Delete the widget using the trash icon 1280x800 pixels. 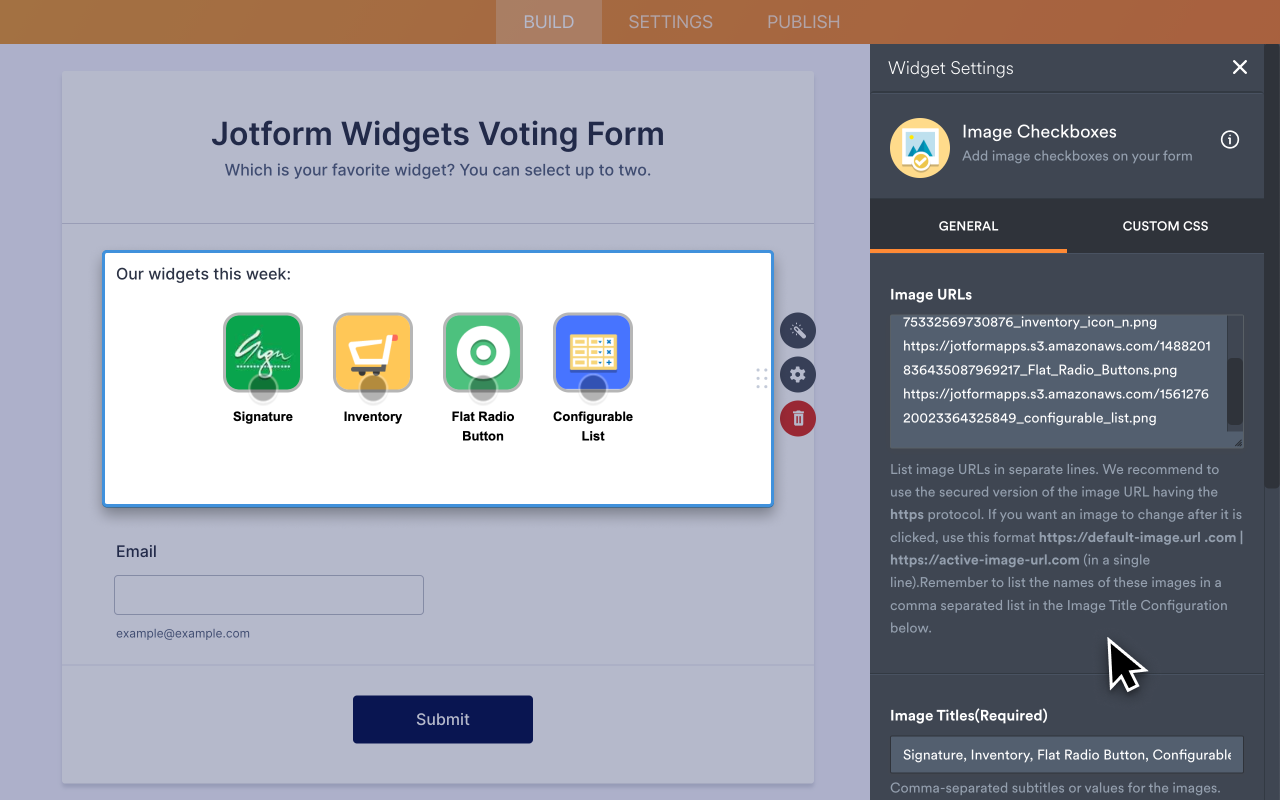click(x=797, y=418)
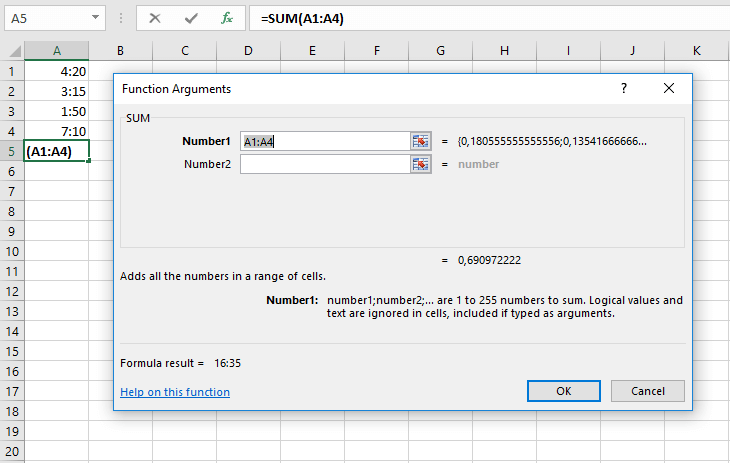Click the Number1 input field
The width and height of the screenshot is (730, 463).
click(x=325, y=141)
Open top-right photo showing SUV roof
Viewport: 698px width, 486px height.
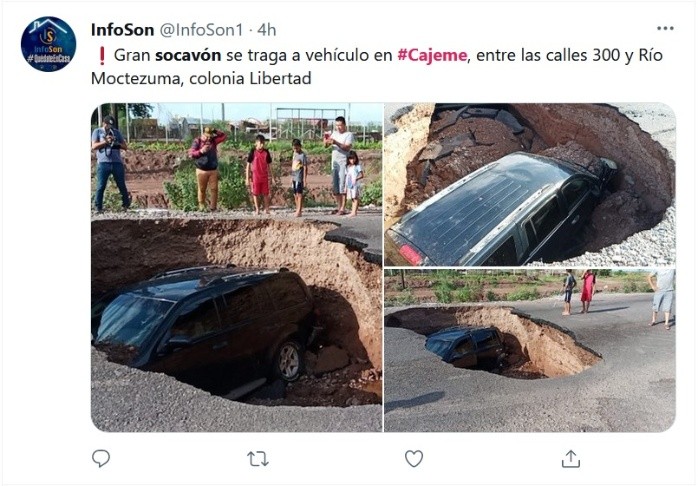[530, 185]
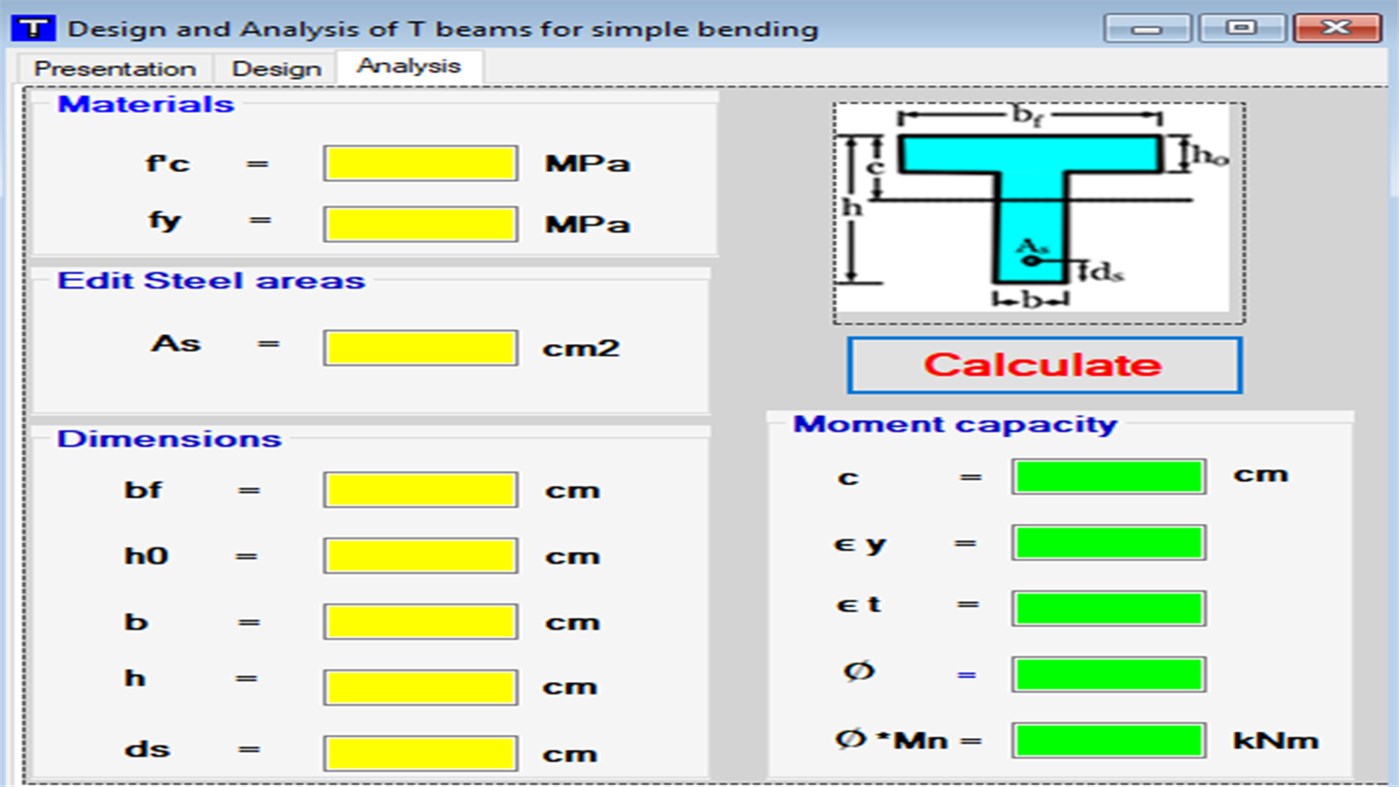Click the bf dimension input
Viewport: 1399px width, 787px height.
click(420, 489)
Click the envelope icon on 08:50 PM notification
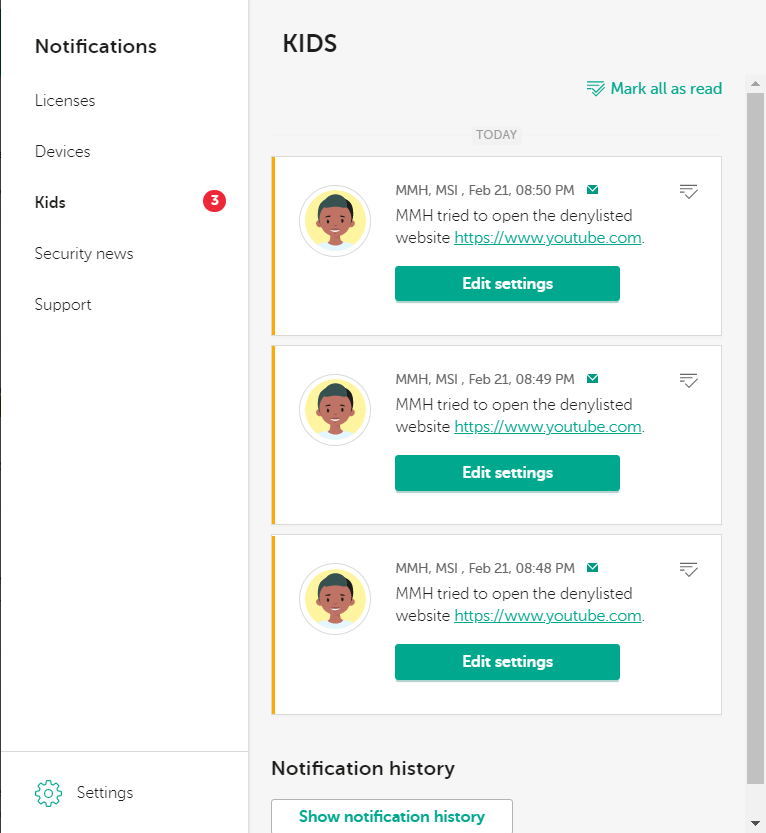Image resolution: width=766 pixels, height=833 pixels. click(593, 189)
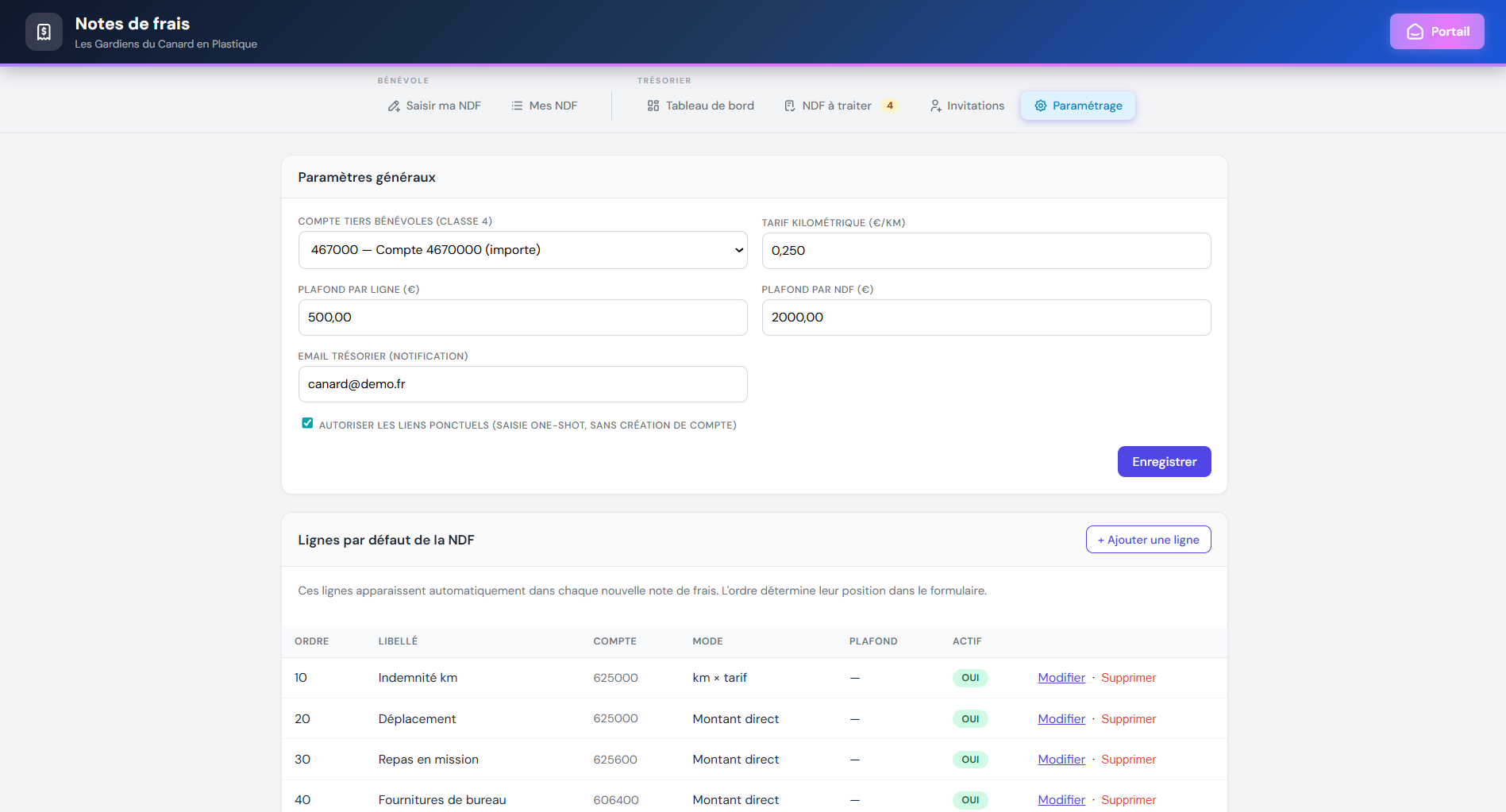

^^^^^^^^

### EXERCISE DIRECTIONS
Copy nothing outside the span: please output the lines from the one with "Open top-right photo showing SUV roof" through the end of the entries above, and skip the pictures.

### FINISHED EXERCISE
Open top-right photo showing SUV roof
Viewport: 698px width, 486px height.
[530, 185]
Click the bf dimension input
Viewport: 1399px width, 787px height.
click(420, 489)
Click the envelope icon on 08:50 PM notification
Image resolution: width=766 pixels, height=833 pixels. click(593, 189)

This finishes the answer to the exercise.